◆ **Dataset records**
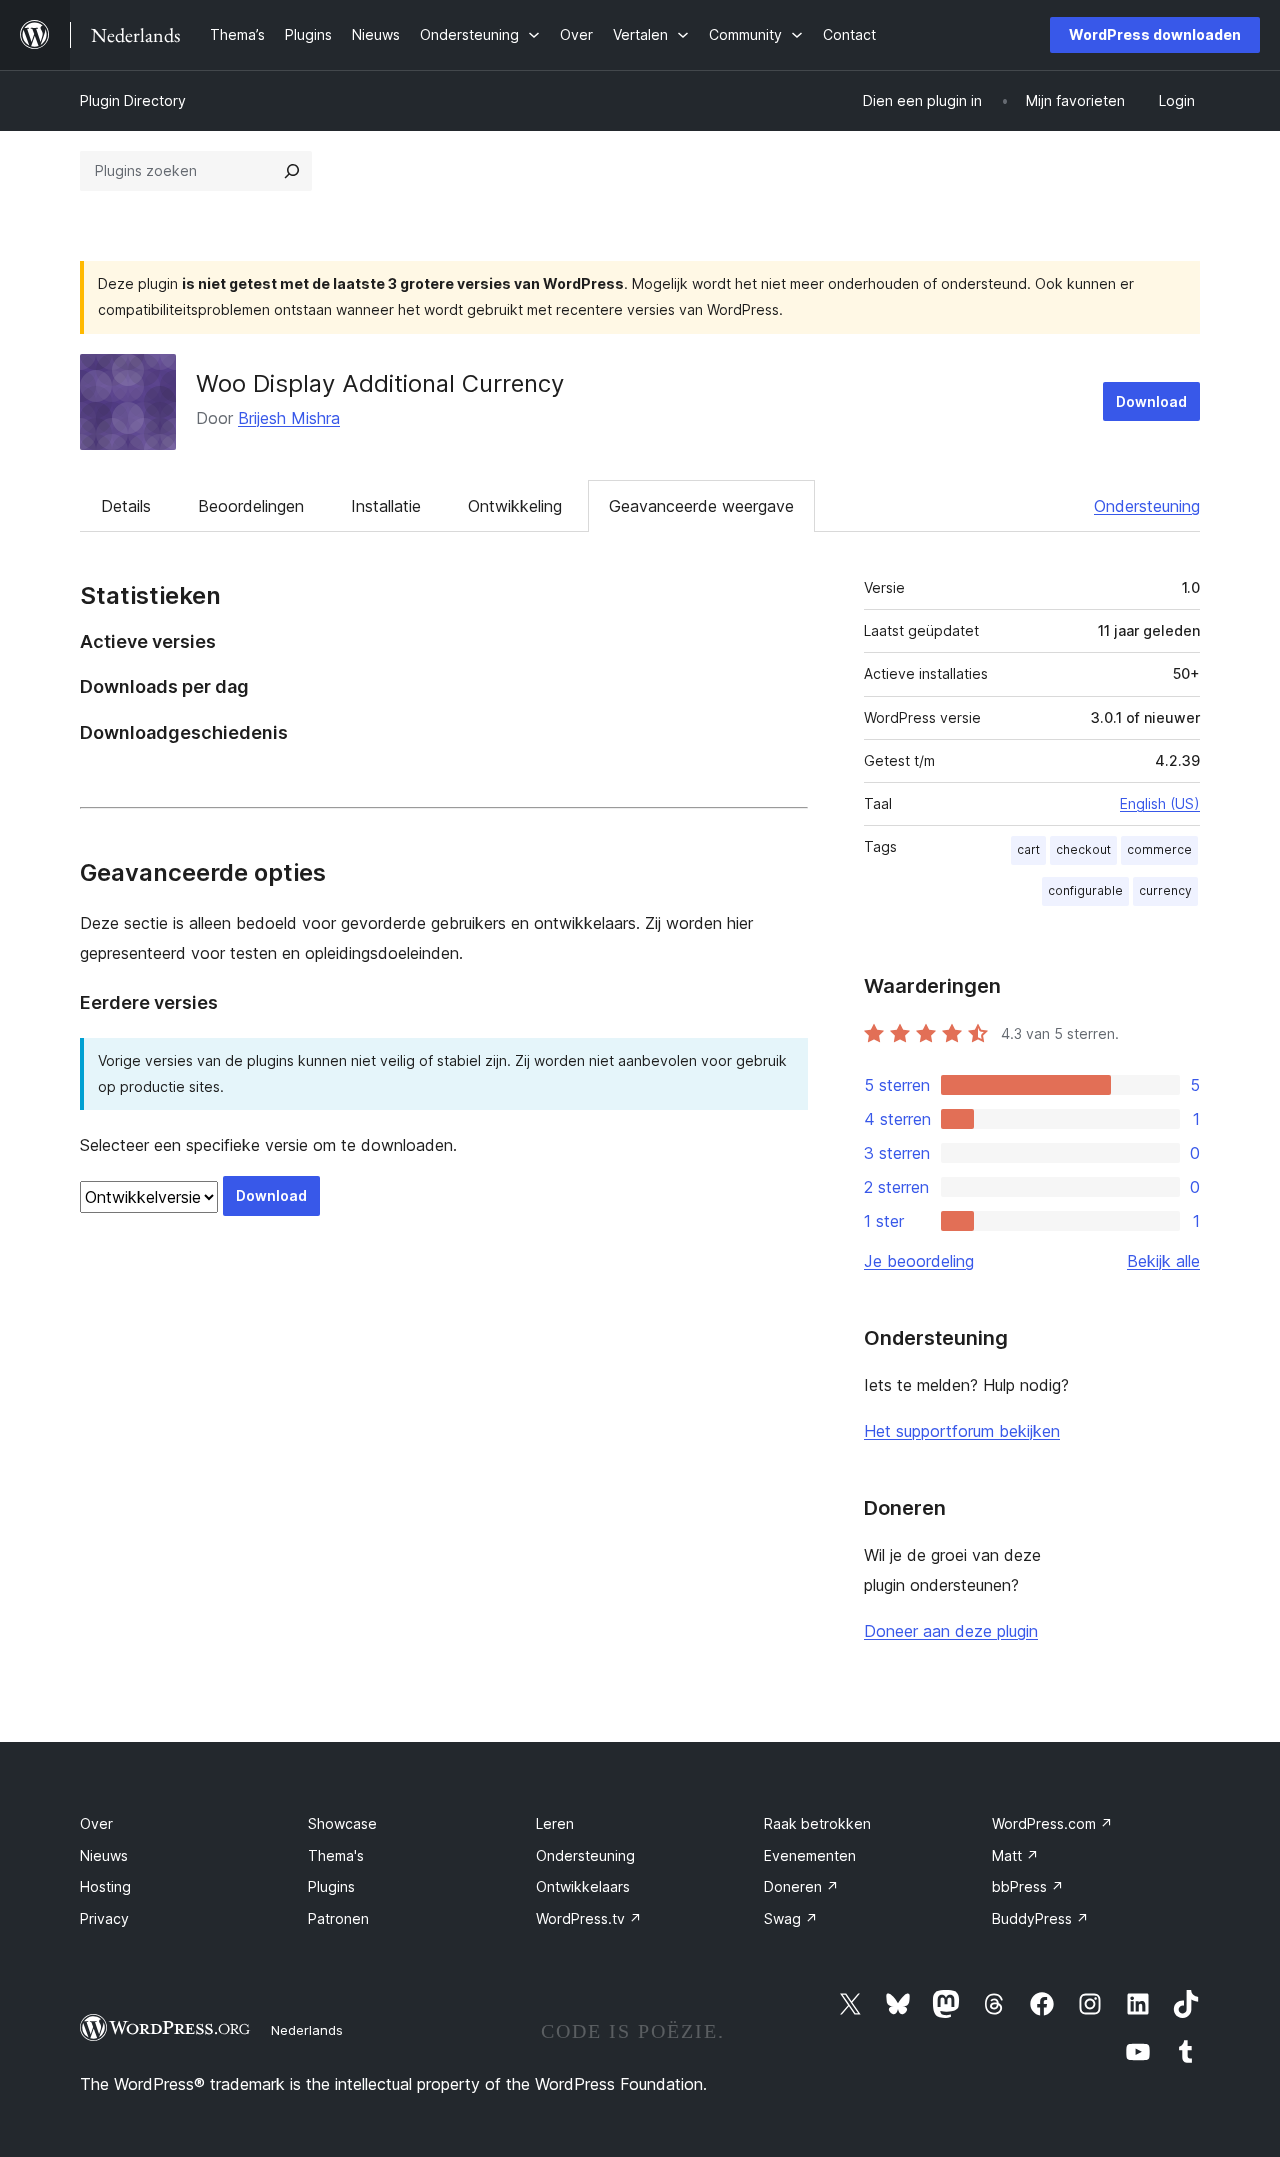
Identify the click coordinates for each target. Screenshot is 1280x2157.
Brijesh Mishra (289, 418)
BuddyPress (1040, 1918)
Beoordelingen (251, 506)
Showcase (342, 1823)
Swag (791, 1918)
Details (126, 506)
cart (1028, 849)
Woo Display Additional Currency (380, 383)
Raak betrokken (817, 1823)
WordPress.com (1052, 1823)
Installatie (386, 506)
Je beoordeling (919, 1261)
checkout (1083, 849)
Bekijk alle (1163, 1261)
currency (1165, 890)
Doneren (801, 1886)
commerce (1159, 849)
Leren (555, 1823)
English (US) (1160, 803)
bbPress (1028, 1886)
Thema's (336, 1855)
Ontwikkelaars (583, 1886)
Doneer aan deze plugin (951, 1631)
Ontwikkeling (515, 506)
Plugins (331, 1886)
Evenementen (810, 1855)
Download (1151, 401)
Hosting (105, 1886)
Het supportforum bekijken (962, 1431)
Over (96, 1823)
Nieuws (104, 1855)
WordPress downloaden (1155, 34)
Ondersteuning (1147, 506)
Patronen (338, 1918)
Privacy (104, 1918)
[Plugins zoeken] (292, 171)
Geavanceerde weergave (701, 506)
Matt (1015, 1855)
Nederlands (307, 2030)
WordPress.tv (589, 1918)
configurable (1085, 890)
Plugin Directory (133, 100)
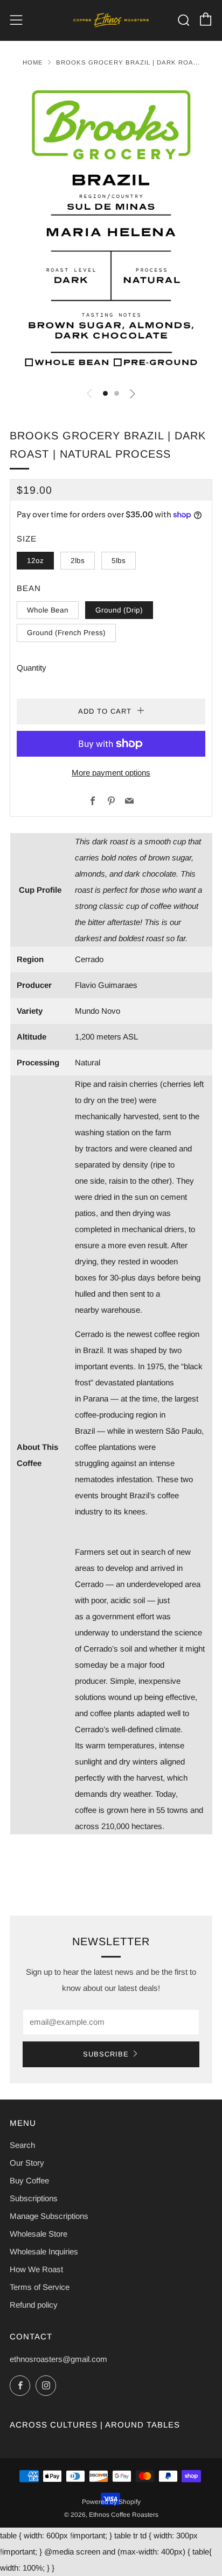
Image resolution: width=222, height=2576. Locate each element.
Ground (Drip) (119, 610)
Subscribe (106, 2054)
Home (33, 62)
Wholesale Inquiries (44, 2251)
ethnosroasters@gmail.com (58, 2359)
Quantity (31, 667)
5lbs (119, 561)
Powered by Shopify (111, 2502)
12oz (35, 561)
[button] (105, 393)
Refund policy (34, 2304)
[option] (111, 229)
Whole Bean (47, 610)
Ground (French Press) (66, 633)
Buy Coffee (29, 2180)
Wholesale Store (38, 2233)
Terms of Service (40, 2287)
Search (22, 2145)
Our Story (27, 2162)
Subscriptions (34, 2198)
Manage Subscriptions (49, 2216)
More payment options (111, 772)
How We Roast (36, 2269)
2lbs (78, 561)
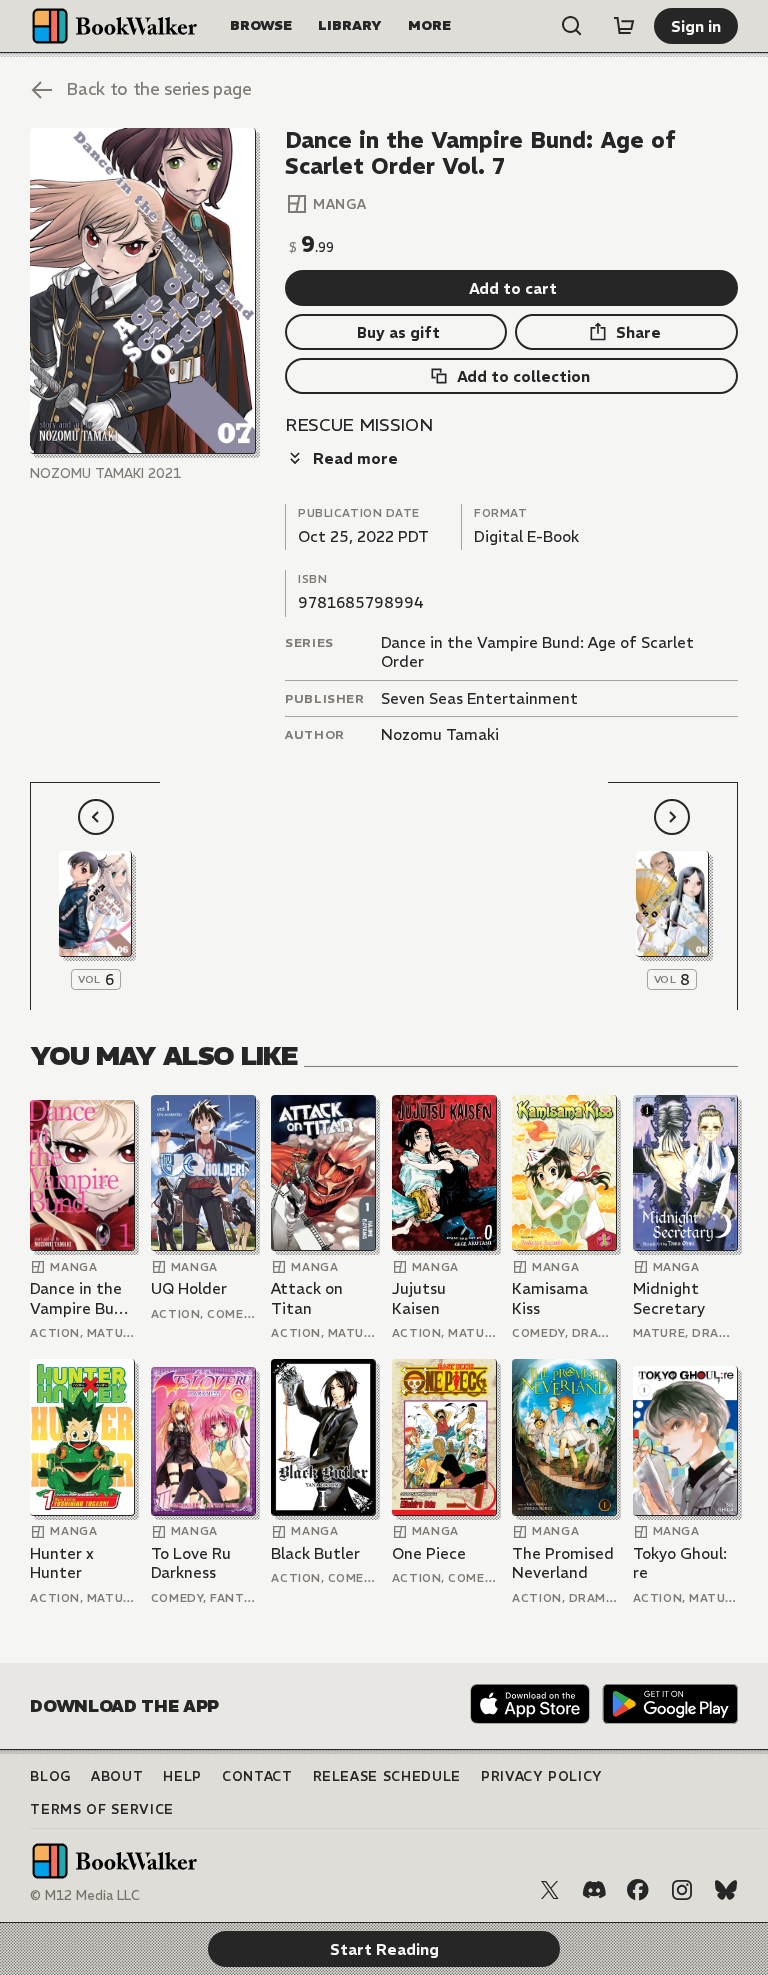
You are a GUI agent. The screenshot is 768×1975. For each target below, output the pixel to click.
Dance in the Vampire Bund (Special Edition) (81, 1298)
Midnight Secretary (669, 1298)
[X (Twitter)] (550, 1890)
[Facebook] (638, 1890)
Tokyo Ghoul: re (680, 1563)
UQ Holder (189, 1288)
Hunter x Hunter (62, 1563)
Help (182, 1776)
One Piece (429, 1553)
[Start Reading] (142, 291)
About (117, 1776)
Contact (257, 1776)
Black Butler (315, 1553)
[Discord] (594, 1890)
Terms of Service (101, 1809)
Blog (50, 1776)
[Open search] (572, 26)
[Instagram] (682, 1890)
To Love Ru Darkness (191, 1563)
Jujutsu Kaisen (419, 1298)
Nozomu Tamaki (440, 734)
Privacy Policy (542, 1776)
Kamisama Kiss (550, 1298)
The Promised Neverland (563, 1563)
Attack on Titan (307, 1298)
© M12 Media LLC (85, 1895)
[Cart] (624, 26)
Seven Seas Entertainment (479, 698)
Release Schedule (387, 1776)
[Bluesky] (726, 1890)
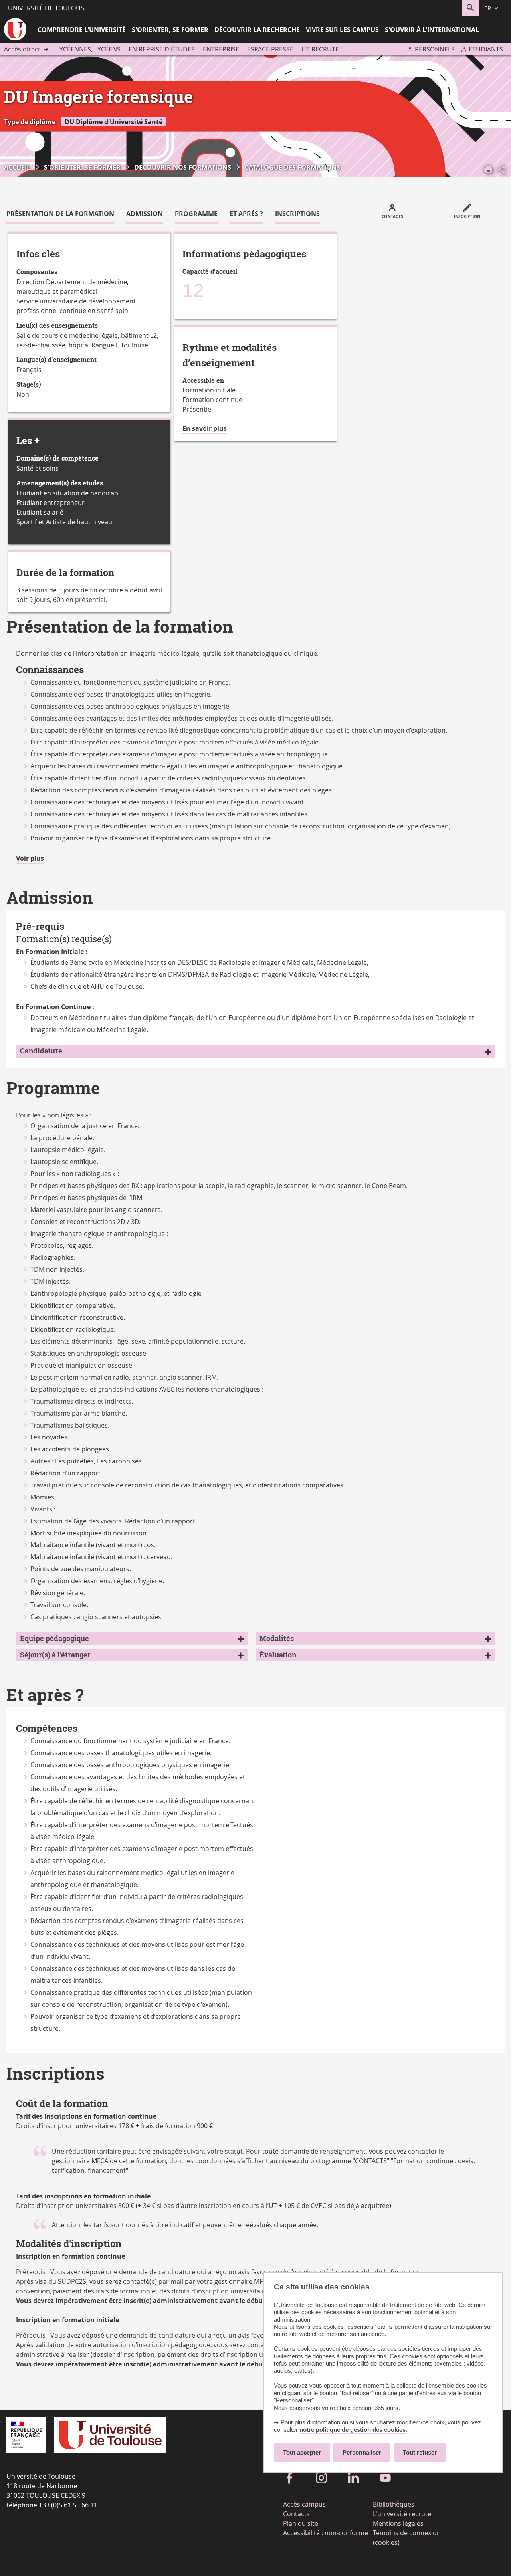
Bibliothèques (393, 2504)
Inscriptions (297, 213)
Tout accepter (302, 2452)
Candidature (41, 1051)
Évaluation (277, 1655)
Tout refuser (420, 2452)
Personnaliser (362, 2452)
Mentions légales (398, 2523)
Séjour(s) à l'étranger (55, 1655)
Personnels (435, 49)
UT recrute (320, 49)
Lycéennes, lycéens (88, 49)
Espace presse (270, 49)
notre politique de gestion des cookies (352, 2430)
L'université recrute (402, 2513)
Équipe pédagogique (54, 1638)
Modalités (276, 1638)
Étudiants (486, 49)
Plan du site (300, 2523)
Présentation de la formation (60, 213)
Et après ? (246, 213)
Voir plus (30, 858)
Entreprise (221, 49)
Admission (144, 213)
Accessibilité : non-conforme (325, 2532)
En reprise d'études (162, 49)
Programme (196, 213)
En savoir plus (204, 429)
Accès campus (304, 2504)
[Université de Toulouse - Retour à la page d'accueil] (15, 30)
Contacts (296, 2513)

◆ **Problem to work on**
Which lines above run from the one containing "Personnels (435, 49)" down to the one containing "Programme (196, 213)"? Repeat exactly those, both ends included, and nothing else.

◆ **Response for this exercise**
Personnels (435, 49)
UT recrute (320, 49)
Lycéennes, lycéens (88, 49)
Espace presse (270, 49)
notre politique de gestion des cookies (352, 2430)
L'université recrute (402, 2513)
Équipe pédagogique (54, 1638)
Modalités (276, 1638)
Étudiants (486, 49)
Plan du site (300, 2523)
Présentation de la formation (60, 213)
Et après ? (246, 213)
Voir plus (30, 858)
Entreprise (221, 49)
Admission (144, 213)
Accessibilité : non-conforme (325, 2532)
En reprise d'études (162, 49)
Programme (196, 213)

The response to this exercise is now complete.